Saved data entries
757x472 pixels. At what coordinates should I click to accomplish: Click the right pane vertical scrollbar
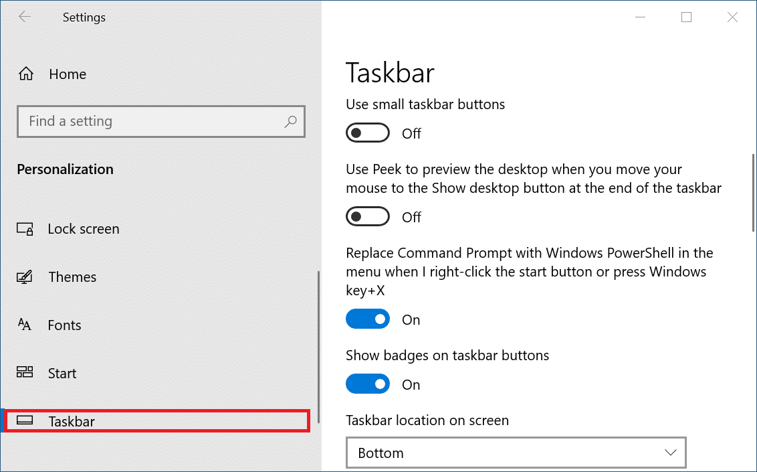click(754, 193)
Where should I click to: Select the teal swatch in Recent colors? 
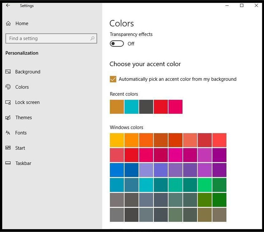pos(131,107)
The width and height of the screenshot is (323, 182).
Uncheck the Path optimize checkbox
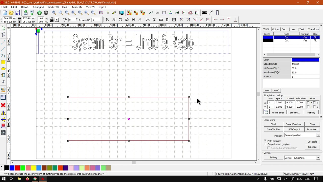coord(265,141)
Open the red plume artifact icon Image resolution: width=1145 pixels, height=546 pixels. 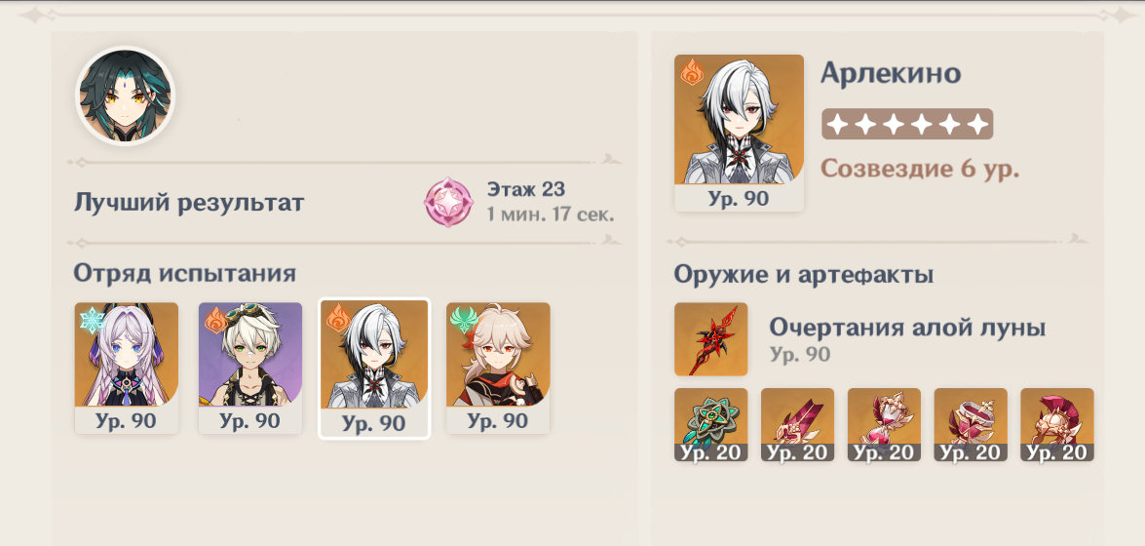click(797, 425)
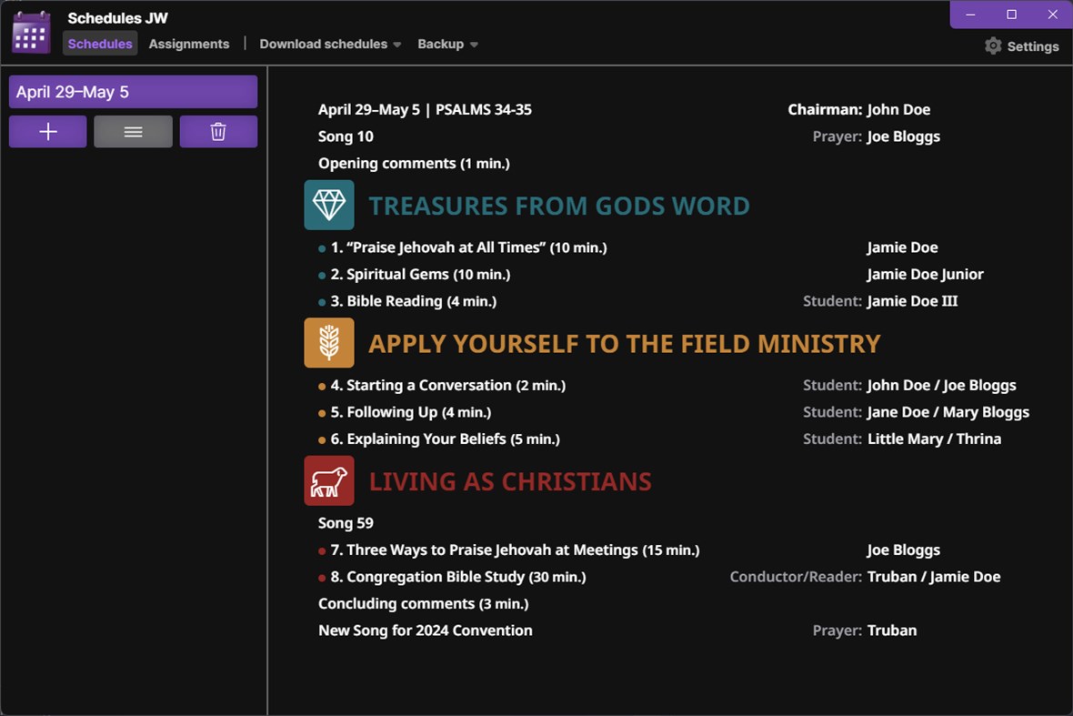Select the Schedules tab

point(100,44)
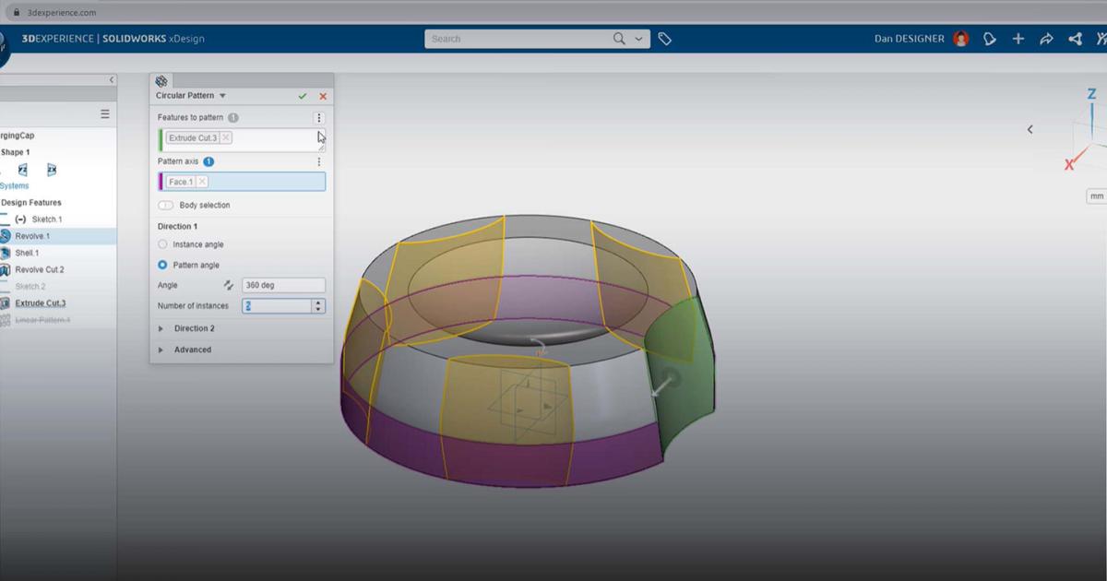Click the notifications bell icon

point(989,39)
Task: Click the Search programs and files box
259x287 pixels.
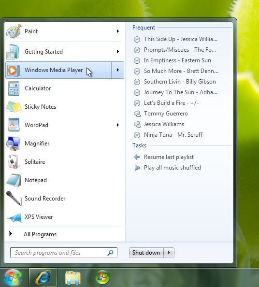Action: 63,253
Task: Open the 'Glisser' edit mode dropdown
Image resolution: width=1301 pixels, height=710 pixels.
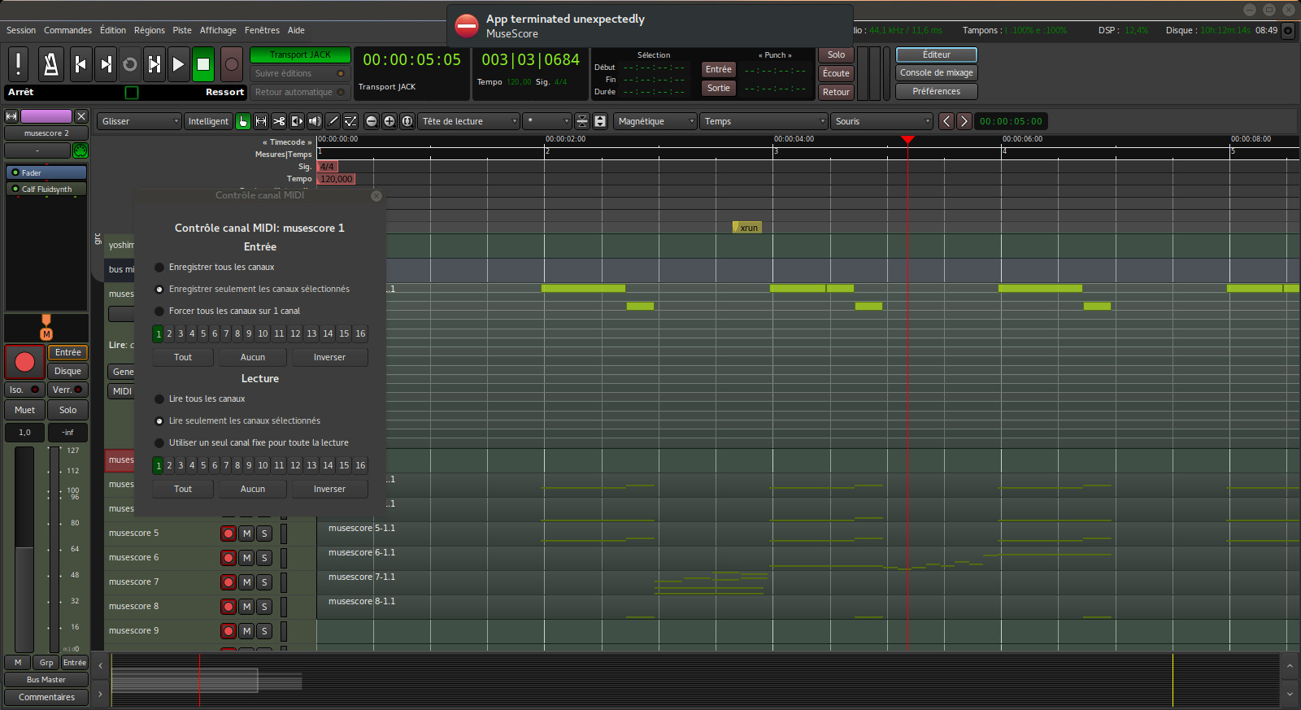Action: click(x=139, y=121)
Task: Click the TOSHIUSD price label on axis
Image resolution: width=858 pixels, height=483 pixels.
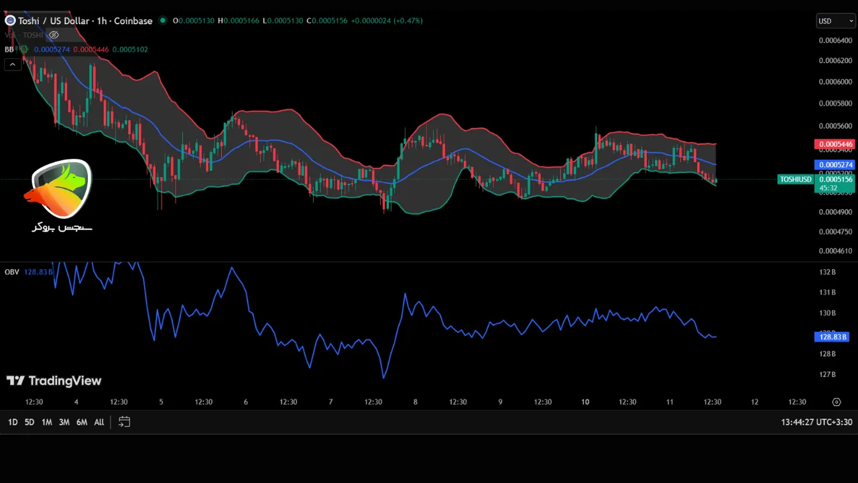Action: pyautogui.click(x=796, y=179)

◆ TASK ITEM
Exactly restate the lines from the beginning of the data through the line with "The width and", and no others, keeping pictures out.

◆ EXERCISE OUTPUT
757x472 pixels. At what coordinates should I click to accomplish: Click the right pane vertical scrollbar
click(754, 193)
Where should I click to: Select the teal swatch in Recent colors? 
pos(131,107)
The width and height of the screenshot is (323, 182).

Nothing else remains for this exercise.